DATASET ENTRIES —
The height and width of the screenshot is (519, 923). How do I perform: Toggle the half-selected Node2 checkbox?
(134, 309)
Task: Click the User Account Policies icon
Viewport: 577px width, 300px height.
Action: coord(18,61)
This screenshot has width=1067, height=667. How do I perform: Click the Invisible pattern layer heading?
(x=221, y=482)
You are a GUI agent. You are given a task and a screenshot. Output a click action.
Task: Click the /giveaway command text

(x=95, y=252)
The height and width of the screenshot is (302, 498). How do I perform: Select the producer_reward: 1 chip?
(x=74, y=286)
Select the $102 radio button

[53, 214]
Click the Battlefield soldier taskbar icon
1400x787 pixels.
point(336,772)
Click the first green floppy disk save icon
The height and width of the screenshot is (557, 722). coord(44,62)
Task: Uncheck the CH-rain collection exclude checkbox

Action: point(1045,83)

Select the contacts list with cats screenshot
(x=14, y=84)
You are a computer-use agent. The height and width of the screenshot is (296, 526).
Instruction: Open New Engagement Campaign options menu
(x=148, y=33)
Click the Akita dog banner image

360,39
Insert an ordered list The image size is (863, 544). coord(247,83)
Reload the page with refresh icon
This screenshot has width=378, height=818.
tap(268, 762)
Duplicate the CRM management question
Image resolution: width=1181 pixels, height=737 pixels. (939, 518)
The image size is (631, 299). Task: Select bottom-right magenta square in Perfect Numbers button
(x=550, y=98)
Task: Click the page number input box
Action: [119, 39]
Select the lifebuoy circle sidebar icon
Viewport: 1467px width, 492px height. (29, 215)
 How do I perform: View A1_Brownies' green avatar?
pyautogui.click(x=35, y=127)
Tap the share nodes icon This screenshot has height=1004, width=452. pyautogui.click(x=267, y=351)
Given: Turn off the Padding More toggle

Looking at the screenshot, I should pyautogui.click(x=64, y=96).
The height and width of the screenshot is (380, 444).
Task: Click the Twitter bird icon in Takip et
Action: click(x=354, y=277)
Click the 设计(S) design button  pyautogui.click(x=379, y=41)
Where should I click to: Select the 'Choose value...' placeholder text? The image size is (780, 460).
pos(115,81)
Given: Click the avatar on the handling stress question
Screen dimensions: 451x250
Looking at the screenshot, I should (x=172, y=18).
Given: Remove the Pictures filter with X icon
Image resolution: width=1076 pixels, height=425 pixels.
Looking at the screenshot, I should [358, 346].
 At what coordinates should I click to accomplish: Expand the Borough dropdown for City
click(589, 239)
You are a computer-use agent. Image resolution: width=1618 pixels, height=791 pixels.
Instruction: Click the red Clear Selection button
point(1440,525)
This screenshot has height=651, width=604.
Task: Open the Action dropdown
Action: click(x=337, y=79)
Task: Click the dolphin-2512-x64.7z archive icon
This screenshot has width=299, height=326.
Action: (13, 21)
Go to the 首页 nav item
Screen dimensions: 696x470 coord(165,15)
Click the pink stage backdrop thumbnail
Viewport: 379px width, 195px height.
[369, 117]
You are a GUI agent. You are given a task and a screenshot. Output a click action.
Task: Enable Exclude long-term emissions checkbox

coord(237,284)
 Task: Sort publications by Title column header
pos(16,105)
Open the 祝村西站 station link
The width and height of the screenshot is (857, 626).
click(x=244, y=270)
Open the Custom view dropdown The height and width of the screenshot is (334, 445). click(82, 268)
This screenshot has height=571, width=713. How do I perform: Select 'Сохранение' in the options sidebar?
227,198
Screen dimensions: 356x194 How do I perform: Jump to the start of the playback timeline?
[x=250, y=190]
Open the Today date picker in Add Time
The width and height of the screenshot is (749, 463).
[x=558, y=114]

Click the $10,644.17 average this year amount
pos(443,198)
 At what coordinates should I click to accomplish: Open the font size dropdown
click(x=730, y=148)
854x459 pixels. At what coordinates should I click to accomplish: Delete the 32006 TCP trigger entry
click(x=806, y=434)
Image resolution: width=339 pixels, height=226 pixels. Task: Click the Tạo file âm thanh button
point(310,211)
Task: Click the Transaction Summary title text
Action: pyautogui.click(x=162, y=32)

OBJECTIVE — Copy out word for word the lines from the start of the items through the line containing "pos(115,81)", inclusive.

TASK RESULT —
The height and width of the screenshot is (519, 923). How do I perform: Toggle the half-selected Node2 checkbox?
(134, 309)
Task: Click the User Account Policies icon
Viewport: 577px width, 300px height.
Action: coord(18,61)
This screenshot has width=1067, height=667. How do I perform: Click the Invisible pattern layer heading?
(x=221, y=482)
You are a GUI agent. You are given a task and a screenshot. Output a click action.
Task: Click the /giveaway command text

(x=95, y=252)
The height and width of the screenshot is (302, 498). How do I perform: Select the producer_reward: 1 chip?
(x=74, y=286)
Select the $102 radio button

[53, 214]
Click the Battlefield soldier taskbar icon
1400x787 pixels.
point(336,772)
Click the first green floppy disk save icon
The height and width of the screenshot is (557, 722). coord(44,62)
Task: Uncheck the CH-rain collection exclude checkbox

Action: point(1045,83)

Select the contacts list with cats screenshot
(x=14, y=84)
You are a computer-use agent. The height and width of the screenshot is (296, 526).
Instruction: Open New Engagement Campaign options menu
(x=148, y=33)
Click the Akita dog banner image

360,39
Insert an ordered list The image size is (863, 544). coord(247,83)
Reload the page with refresh icon
This screenshot has width=378, height=818.
tap(268, 762)
Duplicate the CRM management question
Image resolution: width=1181 pixels, height=737 pixels. (939, 518)
The image size is (631, 299). Task: Select bottom-right magenta square in Perfect Numbers button
(x=550, y=98)
Task: Click the page number input box
Action: [119, 39]
Select the lifebuoy circle sidebar icon
Viewport: 1467px width, 492px height. (29, 215)
 How do I perform: View A1_Brownies' green avatar?
pyautogui.click(x=35, y=127)
Tap the share nodes icon This screenshot has height=1004, width=452. pyautogui.click(x=267, y=351)
Given: Turn off the Padding More toggle

Looking at the screenshot, I should pyautogui.click(x=64, y=96).
The height and width of the screenshot is (380, 444).
Task: Click the Twitter bird icon in Takip et
Action: click(x=354, y=277)
Click the 设计(S) design button  pyautogui.click(x=379, y=41)
Where should I click to: Select the 'Choose value...' placeholder text? The image size is (780, 460).
pos(115,81)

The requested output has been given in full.